Official figures show 84 per cent of Singapore's 5.4 million population have access to the Internet.
"Naturally there are more people and more traffic, and therefore there will be an increase in criminal elements," Ng told reporters at the briefing.
She did not speculate on why the figures rose so dramatically in 2013 but said many of the cases arose because members of the public were entrusting money with people who they had not physically met or known previously.
The e-commerce scams mainly hit people who made purchases of technology products such as smartphones and tablets but did not receive what they paid for.
Many also made further payments after the perpetrators told them the shipments faced problems with customs authorities or the courier.

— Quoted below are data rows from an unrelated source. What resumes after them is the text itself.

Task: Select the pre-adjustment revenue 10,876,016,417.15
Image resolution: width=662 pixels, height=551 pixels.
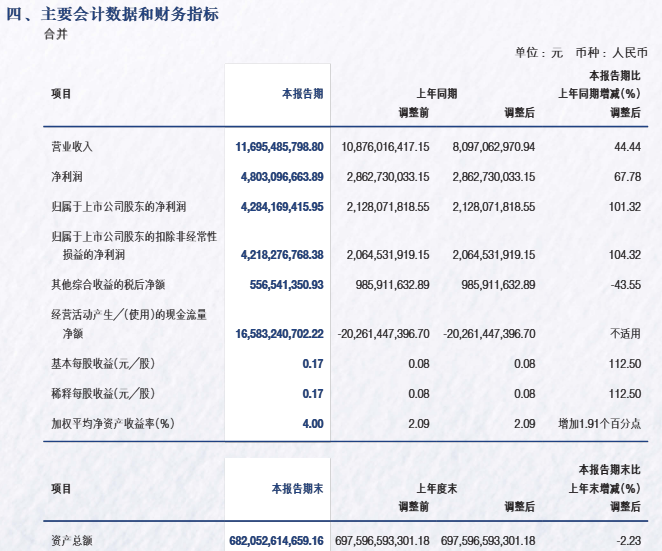Action: [385, 146]
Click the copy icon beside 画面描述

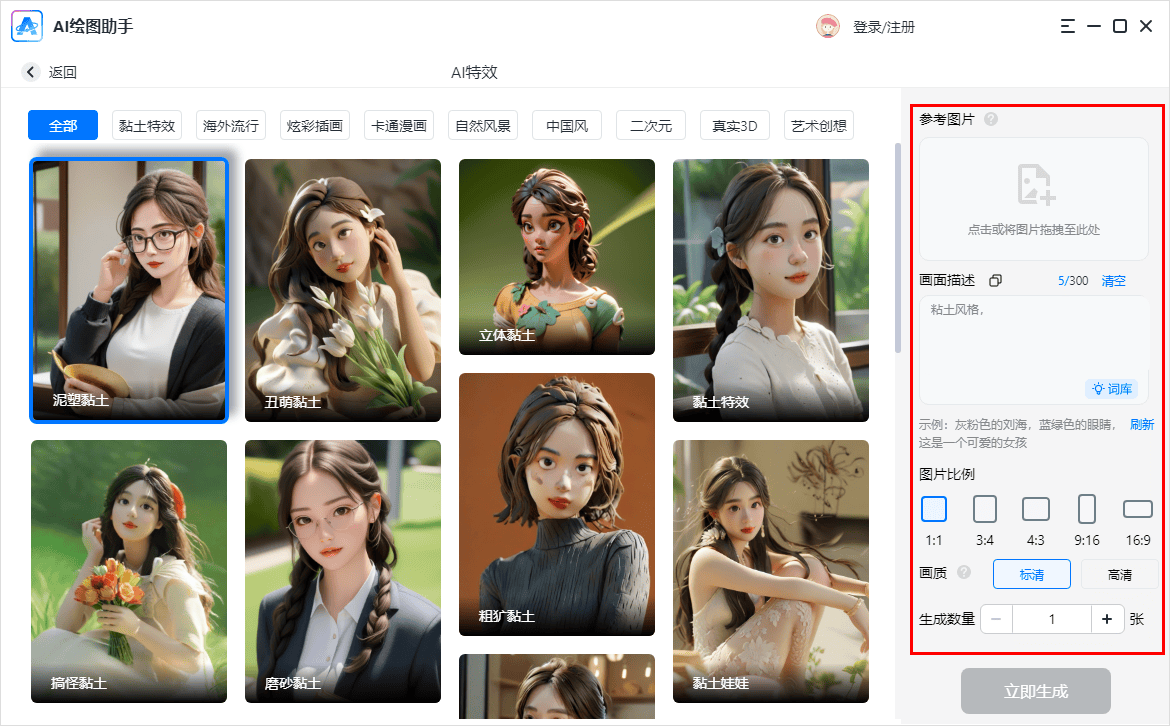(995, 281)
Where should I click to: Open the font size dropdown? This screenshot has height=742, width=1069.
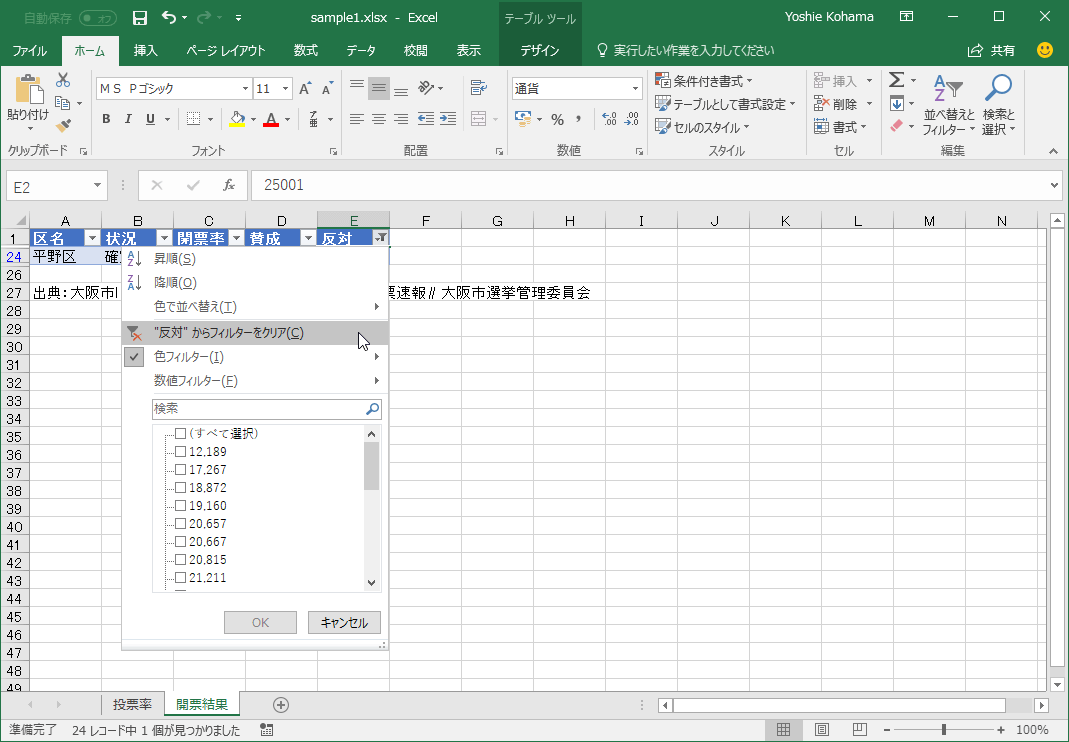[286, 89]
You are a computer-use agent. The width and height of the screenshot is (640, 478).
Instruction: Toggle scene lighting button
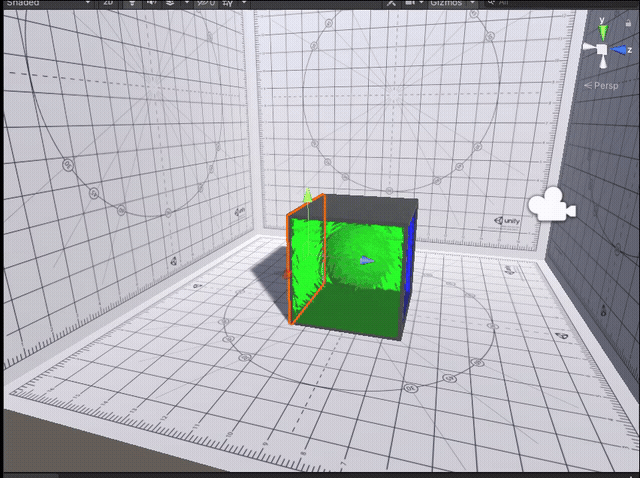click(x=132, y=3)

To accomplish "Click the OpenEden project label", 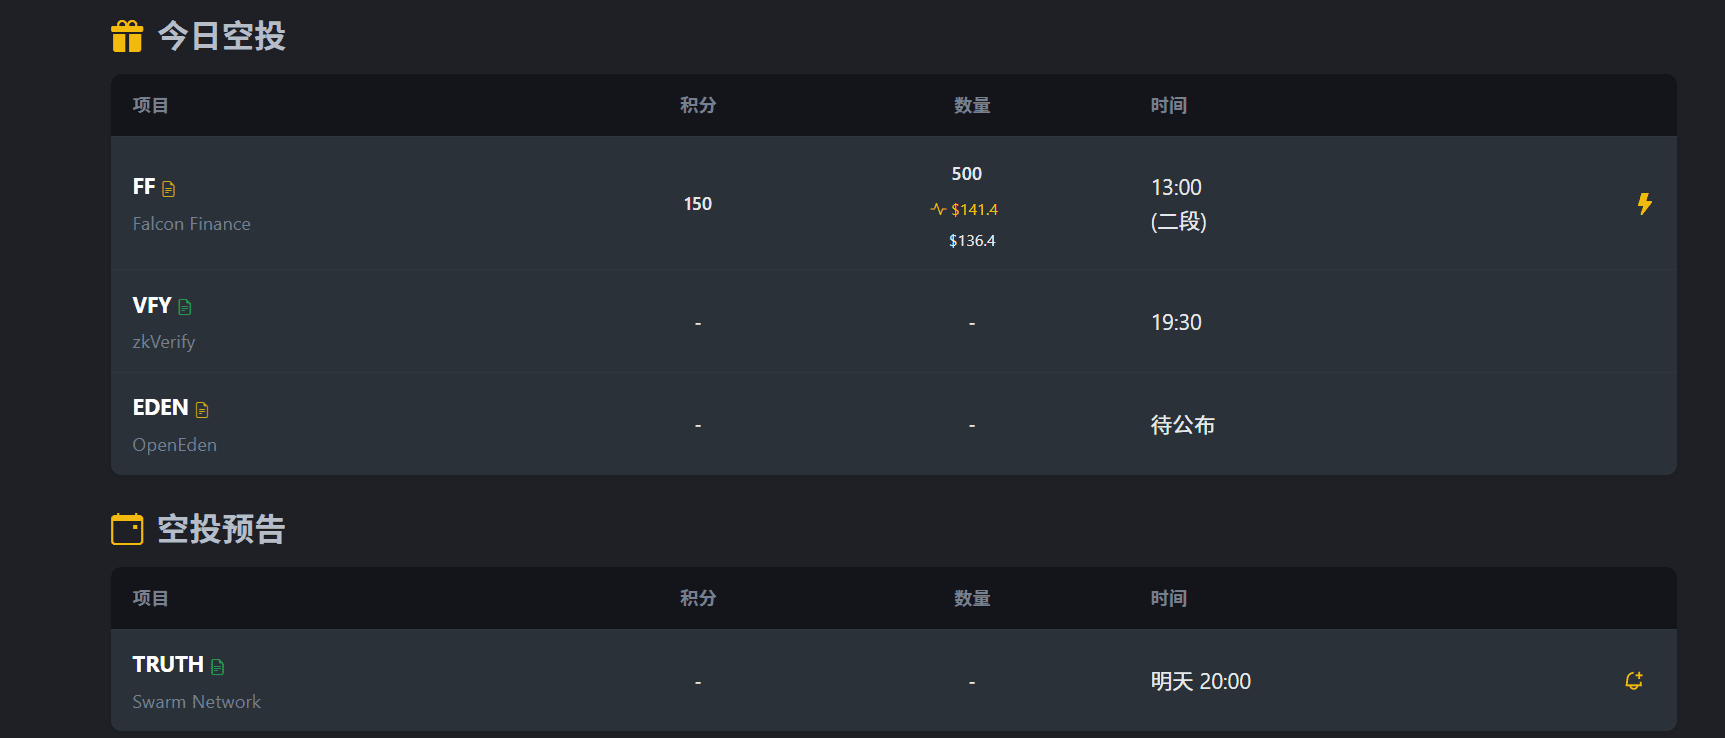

Police said the overall crime rate dipped to the lowest level in 30 years. The numbers of murders rose to 16 in 2013 from 11 in 2012, but police said all the cases had been solved.
Singapore is known for its tough stance on crime. The death penalty is mandatory for certain crimes such as drug trafficking and murder.
74-year-old widow cheated of $1 million
Shin Min Daily News reported that a 74-year-old woman was scammed of $1 million by a man who claimed to be her late husband's business partner.
The widow had met the man, who said his name was Roy Smith and that he was living in England, on a dating website in March 2010. The pair never met, but kept in regular contact via email, said Shin Min.
The Chinese evening daily reported that several months into their correspondence, the victim received a call from a female who called herself Victoria Brown.
Brown told the victim that Smith had been hospitalised and that he needed $20,000 to pay for the medical expenses.
The victim's first attempt to remit the amount to England failed as there was insufficient information on the payee.
Brown then suggested that she send the money to a friend who was living in Singapore.
As the victim was overseas at the time, she asked one of her friends to help with the remittance. But the friend believed it was a scam and tried to warn the victim.
Unconvinced, the victim eventually made the funds transfer herself.
After the first successful attempt, the con artists continued to ask the victim for money using different stories.
She gave in to their repeated requests but over time, her doubts grew and she finally made a police report in September last year.
Shin Min said that the victim is believed to have lost about $1 million to the scam.